No record may be left out; print them all verbatim.

*** Opening Dataset records ***

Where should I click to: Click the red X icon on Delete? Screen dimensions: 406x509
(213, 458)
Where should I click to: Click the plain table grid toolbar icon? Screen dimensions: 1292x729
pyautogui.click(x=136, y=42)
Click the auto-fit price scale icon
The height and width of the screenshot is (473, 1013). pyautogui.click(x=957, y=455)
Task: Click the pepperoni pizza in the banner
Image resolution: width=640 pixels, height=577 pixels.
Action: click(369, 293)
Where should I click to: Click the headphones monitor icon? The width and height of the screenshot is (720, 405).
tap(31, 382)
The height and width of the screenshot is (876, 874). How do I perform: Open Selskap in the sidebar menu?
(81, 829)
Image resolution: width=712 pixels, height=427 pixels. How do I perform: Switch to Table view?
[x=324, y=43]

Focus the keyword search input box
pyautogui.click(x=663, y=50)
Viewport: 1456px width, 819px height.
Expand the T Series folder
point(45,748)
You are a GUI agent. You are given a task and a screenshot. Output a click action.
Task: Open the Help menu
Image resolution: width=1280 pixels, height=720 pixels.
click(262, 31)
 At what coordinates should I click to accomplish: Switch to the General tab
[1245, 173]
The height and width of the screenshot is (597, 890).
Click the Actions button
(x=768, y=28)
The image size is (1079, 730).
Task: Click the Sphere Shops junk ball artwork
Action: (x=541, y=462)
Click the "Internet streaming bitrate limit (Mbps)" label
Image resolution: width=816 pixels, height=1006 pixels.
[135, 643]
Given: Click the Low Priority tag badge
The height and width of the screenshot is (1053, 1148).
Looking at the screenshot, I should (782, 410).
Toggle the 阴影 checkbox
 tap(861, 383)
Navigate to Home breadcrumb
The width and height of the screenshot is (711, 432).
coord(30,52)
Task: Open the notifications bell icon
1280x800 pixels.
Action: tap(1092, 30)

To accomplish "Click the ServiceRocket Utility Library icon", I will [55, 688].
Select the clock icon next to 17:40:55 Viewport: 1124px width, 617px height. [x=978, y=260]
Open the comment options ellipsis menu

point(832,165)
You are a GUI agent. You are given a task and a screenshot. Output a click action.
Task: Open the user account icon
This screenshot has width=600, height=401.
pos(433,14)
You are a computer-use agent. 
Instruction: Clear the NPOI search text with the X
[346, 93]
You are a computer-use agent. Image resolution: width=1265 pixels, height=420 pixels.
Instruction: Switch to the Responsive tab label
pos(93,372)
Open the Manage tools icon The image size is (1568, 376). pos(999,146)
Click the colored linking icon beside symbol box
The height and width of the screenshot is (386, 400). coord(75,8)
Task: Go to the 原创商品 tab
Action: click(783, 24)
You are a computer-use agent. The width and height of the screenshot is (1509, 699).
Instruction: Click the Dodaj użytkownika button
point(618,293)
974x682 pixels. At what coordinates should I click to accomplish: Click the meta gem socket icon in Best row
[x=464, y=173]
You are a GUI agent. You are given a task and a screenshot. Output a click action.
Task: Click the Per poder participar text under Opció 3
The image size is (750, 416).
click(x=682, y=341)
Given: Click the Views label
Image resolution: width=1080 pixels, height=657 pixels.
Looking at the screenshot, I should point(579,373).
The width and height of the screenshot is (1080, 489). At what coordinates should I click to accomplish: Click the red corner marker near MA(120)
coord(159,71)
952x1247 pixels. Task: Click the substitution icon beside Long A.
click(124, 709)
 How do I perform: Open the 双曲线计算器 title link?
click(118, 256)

*** Closing Dataset records ***

» Your response:
Where should I click to: Click the red X icon on Delete? Screen dimensions: 406x509
(213, 458)
Where should I click to: Click the plain table grid toolbar icon? Screen dimensions: 1292x729
pyautogui.click(x=136, y=42)
Click the auto-fit price scale icon
The height and width of the screenshot is (473, 1013). pyautogui.click(x=957, y=455)
Task: Click the pepperoni pizza in the banner
Image resolution: width=640 pixels, height=577 pixels.
Action: click(369, 293)
Where should I click to: Click the headphones monitor icon? The width and height of the screenshot is (720, 405).
tap(31, 382)
The height and width of the screenshot is (876, 874). How do I perform: Open Selskap in the sidebar menu?
(81, 829)
Image resolution: width=712 pixels, height=427 pixels. How do I perform: Switch to Table view?
[x=324, y=43]

Focus the keyword search input box
pyautogui.click(x=663, y=50)
Viewport: 1456px width, 819px height.
Expand the T Series folder
point(45,748)
You are a GUI agent. You are given a task and a screenshot. Output a click action.
Task: Open the Help menu
Image resolution: width=1280 pixels, height=720 pixels.
click(262, 31)
 At what coordinates should I click to accomplish: Switch to the General tab
[1245, 173]
The height and width of the screenshot is (597, 890).
Click the Actions button
(x=768, y=28)
The image size is (1079, 730).
Task: Click the Sphere Shops junk ball artwork
Action: (x=541, y=462)
Click the "Internet streaming bitrate limit (Mbps)" label
Image resolution: width=816 pixels, height=1006 pixels.
[135, 643]
Given: Click the Low Priority tag badge
The height and width of the screenshot is (1053, 1148).
Looking at the screenshot, I should (782, 410).
Toggle the 阴影 checkbox
 tap(861, 383)
Navigate to Home breadcrumb
The width and height of the screenshot is (711, 432).
coord(30,52)
Task: Open the notifications bell icon
1280x800 pixels.
Action: tap(1092, 30)

To accomplish "Click the ServiceRocket Utility Library icon", I will [55, 688].
Select the clock icon next to 17:40:55 Viewport: 1124px width, 617px height. [x=978, y=260]
Open the comment options ellipsis menu

point(832,165)
You are a GUI agent. You are given a task and a screenshot. Output a click action.
Task: Open the user account icon
This screenshot has width=600, height=401.
pos(433,14)
You are a computer-use agent. 
Instruction: Clear the NPOI search text with the X
[346, 93]
You are a computer-use agent. Image resolution: width=1265 pixels, height=420 pixels.
Instruction: Switch to the Responsive tab label
pos(93,372)
Open the Manage tools icon The image size is (1568, 376). pos(999,146)
Click the colored linking icon beside symbol box
The height and width of the screenshot is (386, 400). coord(75,8)
Task: Go to the 原创商品 tab
Action: click(783, 24)
You are a computer-use agent. The width and height of the screenshot is (1509, 699).
Instruction: Click the Dodaj użytkownika button
point(618,293)
974x682 pixels. At what coordinates should I click to accomplish: Click the meta gem socket icon in Best row
[x=464, y=173]
You are a GUI agent. You are given a task and a screenshot. Output a click action.
Task: Click the Per poder participar text under Opció 3
The image size is (750, 416).
click(x=682, y=341)
Given: Click the Views label
Image resolution: width=1080 pixels, height=657 pixels.
Looking at the screenshot, I should point(579,373).
The width and height of the screenshot is (1080, 489). At what coordinates should I click to accomplish: Click the red corner marker near MA(120)
coord(159,71)
952x1247 pixels. Task: Click the substitution icon beside Long A.
click(124, 709)
 How do I perform: Open the 双曲线计算器 title link?
click(118, 256)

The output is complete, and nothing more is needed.